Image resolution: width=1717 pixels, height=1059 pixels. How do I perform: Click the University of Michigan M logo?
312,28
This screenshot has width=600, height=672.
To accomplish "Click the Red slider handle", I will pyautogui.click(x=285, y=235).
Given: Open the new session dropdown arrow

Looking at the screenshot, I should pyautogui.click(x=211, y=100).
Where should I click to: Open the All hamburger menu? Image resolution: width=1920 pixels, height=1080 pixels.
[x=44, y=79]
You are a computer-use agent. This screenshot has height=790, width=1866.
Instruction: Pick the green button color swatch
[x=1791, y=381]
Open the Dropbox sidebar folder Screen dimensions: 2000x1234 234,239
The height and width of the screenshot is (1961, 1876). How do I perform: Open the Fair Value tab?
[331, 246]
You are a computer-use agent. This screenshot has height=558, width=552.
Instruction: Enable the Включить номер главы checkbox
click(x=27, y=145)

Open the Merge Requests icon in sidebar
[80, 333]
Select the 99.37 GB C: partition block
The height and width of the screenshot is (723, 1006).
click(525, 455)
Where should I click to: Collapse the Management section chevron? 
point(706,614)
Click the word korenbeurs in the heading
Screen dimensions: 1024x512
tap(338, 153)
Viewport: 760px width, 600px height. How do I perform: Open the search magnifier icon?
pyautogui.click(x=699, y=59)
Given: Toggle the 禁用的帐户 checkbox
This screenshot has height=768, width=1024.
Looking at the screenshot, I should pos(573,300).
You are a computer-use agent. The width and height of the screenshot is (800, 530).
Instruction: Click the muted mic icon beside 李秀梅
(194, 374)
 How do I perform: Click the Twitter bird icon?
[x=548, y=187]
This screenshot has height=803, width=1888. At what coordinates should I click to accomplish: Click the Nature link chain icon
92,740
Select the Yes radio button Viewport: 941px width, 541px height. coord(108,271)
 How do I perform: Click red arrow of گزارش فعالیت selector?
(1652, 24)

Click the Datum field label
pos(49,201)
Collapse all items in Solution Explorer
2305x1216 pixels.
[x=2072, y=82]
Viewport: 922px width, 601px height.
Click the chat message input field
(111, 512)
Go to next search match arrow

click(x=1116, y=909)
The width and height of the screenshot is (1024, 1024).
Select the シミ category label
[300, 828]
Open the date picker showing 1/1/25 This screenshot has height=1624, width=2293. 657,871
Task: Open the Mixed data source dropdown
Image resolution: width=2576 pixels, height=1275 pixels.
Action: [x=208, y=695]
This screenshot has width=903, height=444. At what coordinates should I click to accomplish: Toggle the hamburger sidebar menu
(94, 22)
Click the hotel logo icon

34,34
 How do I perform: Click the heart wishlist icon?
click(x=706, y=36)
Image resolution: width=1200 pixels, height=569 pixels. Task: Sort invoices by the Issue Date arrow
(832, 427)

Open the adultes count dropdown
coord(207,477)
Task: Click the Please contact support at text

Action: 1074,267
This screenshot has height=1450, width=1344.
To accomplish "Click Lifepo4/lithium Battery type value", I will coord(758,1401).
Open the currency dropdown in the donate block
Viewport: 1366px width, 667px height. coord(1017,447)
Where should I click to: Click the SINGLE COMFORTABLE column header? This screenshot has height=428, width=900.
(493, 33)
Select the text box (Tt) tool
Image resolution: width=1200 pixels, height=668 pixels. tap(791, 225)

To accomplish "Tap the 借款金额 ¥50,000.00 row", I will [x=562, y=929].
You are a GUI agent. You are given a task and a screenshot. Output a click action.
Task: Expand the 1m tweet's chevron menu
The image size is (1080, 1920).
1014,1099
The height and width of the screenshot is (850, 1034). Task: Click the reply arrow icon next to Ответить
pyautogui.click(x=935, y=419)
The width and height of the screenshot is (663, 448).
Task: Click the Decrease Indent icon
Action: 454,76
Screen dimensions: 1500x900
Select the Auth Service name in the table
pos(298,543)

= = = =

**INSTRUCTION:**
Copy all of the items above word for word.

**EXPECTED ANSWER:**
Image resolution: width=1717 pixels, height=1059 pixels. How do I perform: Click the University of Michigan M logo?
312,28
This screenshot has width=600, height=672.
To accomplish "Click the Red slider handle", I will pyautogui.click(x=285, y=235).
Given: Open the new session dropdown arrow

Looking at the screenshot, I should pyautogui.click(x=211, y=100).
Where should I click to: Open the All hamburger menu? Image resolution: width=1920 pixels, height=1080 pixels.
[x=44, y=79]
You are a computer-use agent. This screenshot has height=790, width=1866.
Instruction: Pick the green button color swatch
[x=1791, y=381]
Open the Dropbox sidebar folder Screen dimensions: 2000x1234 234,239
The height and width of the screenshot is (1961, 1876). How do I perform: Open the Fair Value tab?
[331, 246]
You are a computer-use agent. This screenshot has height=558, width=552.
Instruction: Enable the Включить номер главы checkbox
click(x=27, y=145)

Open the Merge Requests icon in sidebar
[80, 333]
Select the 99.37 GB C: partition block
The height and width of the screenshot is (723, 1006).
click(525, 455)
Where should I click to: Collapse the Management section chevron? 
point(706,614)
Click the word korenbeurs in the heading
Screen dimensions: 1024x512
tap(338, 153)
Viewport: 760px width, 600px height. How do I perform: Open the search magnifier icon?
pyautogui.click(x=699, y=59)
Given: Toggle the 禁用的帐户 checkbox
This screenshot has height=768, width=1024.
Looking at the screenshot, I should pos(573,300).
You are a computer-use agent. The width and height of the screenshot is (800, 530).
Instruction: Click the muted mic icon beside 李秀梅
(194, 374)
 How do I perform: Click the Twitter bird icon?
[x=548, y=187]
This screenshot has height=803, width=1888. At what coordinates should I click to accomplish: Click the Nature link chain icon
92,740
Select the Yes radio button Viewport: 941px width, 541px height. coord(108,271)
 How do I perform: Click red arrow of گزارش فعالیت selector?
(1652, 24)

Click the Datum field label
pos(49,201)
Collapse all items in Solution Explorer
2305x1216 pixels.
[x=2072, y=82]
Viewport: 922px width, 601px height.
Click the chat message input field
(111, 512)
Go to next search match arrow

click(x=1116, y=909)
The width and height of the screenshot is (1024, 1024).
Select the シミ category label
[300, 828]
Open the date picker showing 1/1/25 This screenshot has height=1624, width=2293. 657,871
Task: Open the Mixed data source dropdown
Image resolution: width=2576 pixels, height=1275 pixels.
Action: [x=208, y=695]
This screenshot has width=903, height=444. At what coordinates should I click to accomplish: Toggle the hamburger sidebar menu
(94, 22)
Click the hotel logo icon

34,34
 How do I perform: Click the heart wishlist icon?
click(x=706, y=36)
Image resolution: width=1200 pixels, height=569 pixels. Task: Sort invoices by the Issue Date arrow
(832, 427)

Open the adultes count dropdown
coord(207,477)
Task: Click the Please contact support at text

Action: 1074,267
This screenshot has height=1450, width=1344.
To accomplish "Click Lifepo4/lithium Battery type value", I will coord(758,1401).
Open the currency dropdown in the donate block
Viewport: 1366px width, 667px height. coord(1017,447)
Where should I click to: Click the SINGLE COMFORTABLE column header? This screenshot has height=428, width=900.
(493, 33)
Select the text box (Tt) tool
Image resolution: width=1200 pixels, height=668 pixels. tap(791, 225)

To accomplish "Tap the 借款金额 ¥50,000.00 row", I will [x=562, y=929].
You are a GUI agent. You are given a task and a screenshot. Output a click action.
Task: Expand the 1m tweet's chevron menu
The image size is (1080, 1920).
1014,1099
The height and width of the screenshot is (850, 1034). Task: Click the reply arrow icon next to Ответить
pyautogui.click(x=935, y=419)
The width and height of the screenshot is (663, 448).
Task: Click the Decrease Indent icon
Action: 454,76
Screen dimensions: 1500x900
Select the Auth Service name in the table
pos(298,543)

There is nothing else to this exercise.